Here is a recipe for a dessert version of a 'filled bap'.  Ideally, use the individual brioche rolls as this bread is sweeter than the ordinary ones, but readers who make their own bread could make 'brioche', or use an ordinary bread mix, but made up with milk, adding a little butter and a spoon of sugar, this then making a sweeter and moister bread that can be used for this recipe.
If you have no small brioche buns, then cut thick slices from a brioche loaf and remove the centre crumb to make a container for the fruit.
Summer Fruit-filled Brioche: serves 4
4 individual brioche buns
11 oz (300g) small ripe strawberries, halved 
2 tblsp caster sugar
4 tblsp water
4 oz (100g) raspberries
Remove the tops of the brioche, and scoop out the crumb using a teaspoon, leaving a half-inch/1cm case.  Lightly toast under the grill, turning once.  Keep watching them as these can become brown very quickly.  If you wish to keep the 'caps' to serve with the dessert, then toast these as well.
Put the strawberries in a pan with the sugar and water, then heat gently for 1 minute until the strawberries have begun to soften, but still holding their shape.  Remove pan from heat, fold in the raspberries, then leave to cool.
When ready to serve, place the brioche cases on a plate and pile the fruits into each, spooning in plenty of the juice to soak into the brioche, any left over juice can be drizzled onto the plates adding any left over fruits.  Serve immediately, with or without the brioche 'caps' resting against the side of each fruit-filled 'cup'.  Goes without saying a bowl of whipped cream should be served to 'help yourself'.
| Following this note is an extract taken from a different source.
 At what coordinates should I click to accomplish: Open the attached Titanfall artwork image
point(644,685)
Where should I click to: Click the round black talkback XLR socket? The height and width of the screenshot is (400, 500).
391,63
Can't remember the time when I bought a fresh pineapple, but do remember that when making a fresh fruit salad, used to halve the pineapple down its lengthy, cutting through the leafy top, leaving the leaves still on the fruit, then - after scooping out the flesh - would pile the pineapple 'container' full of assorted fruits (cut into even sized pieces) making it a very attractive presentation.  If the pineapples were fairly small, one of the half-shells, when filled would make a very good dessert for one person.

Melon shells can also be filled with not just melon balls, but mixed perhaps with orange segments, kiwi fruits etc.  Even large oranges, cut through the centre, flesh carefully removed and all the membrane, can then be filled with assorted fruits.  Again making a pretty presentation for (say) a buffet.  Hardly need serving on a plate as the orange 'cup' is easily held in one hand and the fruits speared with a cocktail stick or tiny fork held in the other hand.

When it comes to savouries, the pumpkin shells left over after Halloween make a good 'tureen' for holding pumpkin soup, and - on a very much smaller scale -, after removing most of the potato from a microwaved 'jacket' spud (use this 'mash' for another dish), these potato 'cases' can then be refilled with almost any savoury you wish (chilli con carne, spag bol meat sauce, mac 'n cheese, or just mashed potato with lots of added cheese, onion or bacon).

Many recipes keep appearing in cookery mags that show bell peppers - once the seeds/membranes have been removed - have been stuffed with a savoury filling.  Aubergines, onions, the big beef tomatoes, marrows or over-sized courgettes, once the 'innards' have been scooped out, all make good 'containers' for savoury meals (and of course these 'innards' can become part of the dish or used for another - NEVER throw them away).  So perhaps we should think not always 'outside the box', but more about what could go in 'them'.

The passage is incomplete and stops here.